You mean a UI in which all the clickable elements are obvious, features are discoverable, it’s fairly obvious what you’re interacting with, and keyboard navigation works well? I didn’t know big tech companies could still do this either.
In my opinion, this looks far better and more usable than a lot of new UIs nowadays.
I’d say appearance != usability, and while this might look a bit dated, it probably behaves a lot more like a desktop application than most Electron apps out there.
To me it looks very much like mRemoteNG (https://mremoteng.org/). Is this just because the same WinForms libraries were used or is there some meat to this?
Nowadays I'm happy if it even bothers to register all keystrokes. Somehow this has become more difficult now that CPUs are many times faster and don't need to queue all keystrokes to ensure they are taken care of eventually.

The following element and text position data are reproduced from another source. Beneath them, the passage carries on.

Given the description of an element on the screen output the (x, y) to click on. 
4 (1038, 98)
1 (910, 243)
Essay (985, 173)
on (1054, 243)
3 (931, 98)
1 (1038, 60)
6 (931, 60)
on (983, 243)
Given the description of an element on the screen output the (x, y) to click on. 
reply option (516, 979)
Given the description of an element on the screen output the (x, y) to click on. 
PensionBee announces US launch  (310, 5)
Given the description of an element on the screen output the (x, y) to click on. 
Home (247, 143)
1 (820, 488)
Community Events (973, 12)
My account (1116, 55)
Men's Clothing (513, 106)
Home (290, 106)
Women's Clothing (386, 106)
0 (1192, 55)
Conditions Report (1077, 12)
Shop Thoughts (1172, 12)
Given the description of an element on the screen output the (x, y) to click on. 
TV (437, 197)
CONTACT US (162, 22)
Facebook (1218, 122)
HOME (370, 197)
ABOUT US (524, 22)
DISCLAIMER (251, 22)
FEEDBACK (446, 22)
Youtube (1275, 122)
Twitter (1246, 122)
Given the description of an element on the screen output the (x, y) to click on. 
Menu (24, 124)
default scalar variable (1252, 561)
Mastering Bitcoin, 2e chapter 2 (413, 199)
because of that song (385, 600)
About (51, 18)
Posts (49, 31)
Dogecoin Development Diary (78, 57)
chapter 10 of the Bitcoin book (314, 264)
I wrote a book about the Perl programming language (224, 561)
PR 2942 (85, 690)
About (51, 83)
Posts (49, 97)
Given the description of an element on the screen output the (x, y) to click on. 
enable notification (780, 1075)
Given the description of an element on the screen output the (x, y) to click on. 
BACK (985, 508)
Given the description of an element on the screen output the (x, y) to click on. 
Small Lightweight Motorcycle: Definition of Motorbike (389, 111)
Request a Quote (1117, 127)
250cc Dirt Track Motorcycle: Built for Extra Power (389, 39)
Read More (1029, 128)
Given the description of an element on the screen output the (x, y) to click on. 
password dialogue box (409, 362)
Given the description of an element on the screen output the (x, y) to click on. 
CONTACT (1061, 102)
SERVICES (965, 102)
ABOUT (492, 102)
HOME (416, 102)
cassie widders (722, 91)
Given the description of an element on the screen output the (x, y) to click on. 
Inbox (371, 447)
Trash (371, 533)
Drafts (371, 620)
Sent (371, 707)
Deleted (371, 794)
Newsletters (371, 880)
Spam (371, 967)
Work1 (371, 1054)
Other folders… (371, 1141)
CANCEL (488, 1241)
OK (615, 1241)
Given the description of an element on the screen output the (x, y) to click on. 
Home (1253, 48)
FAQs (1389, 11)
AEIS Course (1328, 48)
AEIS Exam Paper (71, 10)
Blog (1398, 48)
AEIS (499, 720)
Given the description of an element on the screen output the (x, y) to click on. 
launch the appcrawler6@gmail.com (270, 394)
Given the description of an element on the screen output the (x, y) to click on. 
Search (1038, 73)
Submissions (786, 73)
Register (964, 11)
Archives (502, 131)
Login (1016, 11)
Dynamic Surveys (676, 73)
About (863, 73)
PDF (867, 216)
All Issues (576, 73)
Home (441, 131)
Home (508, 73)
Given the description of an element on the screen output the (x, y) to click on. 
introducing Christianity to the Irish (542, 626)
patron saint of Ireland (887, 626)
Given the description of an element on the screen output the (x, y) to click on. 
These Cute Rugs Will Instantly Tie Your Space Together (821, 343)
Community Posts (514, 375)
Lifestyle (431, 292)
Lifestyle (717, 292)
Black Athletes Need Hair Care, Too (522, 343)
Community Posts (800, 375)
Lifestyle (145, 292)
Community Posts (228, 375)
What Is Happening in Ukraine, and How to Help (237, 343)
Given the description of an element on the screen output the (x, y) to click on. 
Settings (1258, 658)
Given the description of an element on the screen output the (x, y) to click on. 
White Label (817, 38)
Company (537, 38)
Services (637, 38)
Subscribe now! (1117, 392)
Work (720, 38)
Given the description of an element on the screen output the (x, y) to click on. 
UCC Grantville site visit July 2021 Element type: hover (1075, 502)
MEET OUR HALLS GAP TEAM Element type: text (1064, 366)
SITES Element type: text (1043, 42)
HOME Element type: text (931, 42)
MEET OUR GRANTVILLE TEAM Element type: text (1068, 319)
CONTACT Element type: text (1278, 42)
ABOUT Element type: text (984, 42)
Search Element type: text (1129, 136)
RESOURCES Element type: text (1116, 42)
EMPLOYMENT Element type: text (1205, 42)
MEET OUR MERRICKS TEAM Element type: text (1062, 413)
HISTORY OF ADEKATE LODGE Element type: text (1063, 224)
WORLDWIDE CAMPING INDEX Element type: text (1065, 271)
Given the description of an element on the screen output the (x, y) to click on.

The issue with Electron is that devs tries to mimic the browsers UI in a desktop environment. Our desktop OS need to have a desktop UI instead of the mobile webpage with Material/Flat UI design (no visual box line, no separators, no multi-windows, pushing the setting menu as a sidebar, etc). It should be treated as a desktop app with the benefits of desktop, not a mobile app which is the issue.
It's not. This is a regular .NET Windows Forms app and the docking/tabbing stuff is DockPanelSuite, I'd recognize it a mile away. This is confirmed by poking around in their .csproj.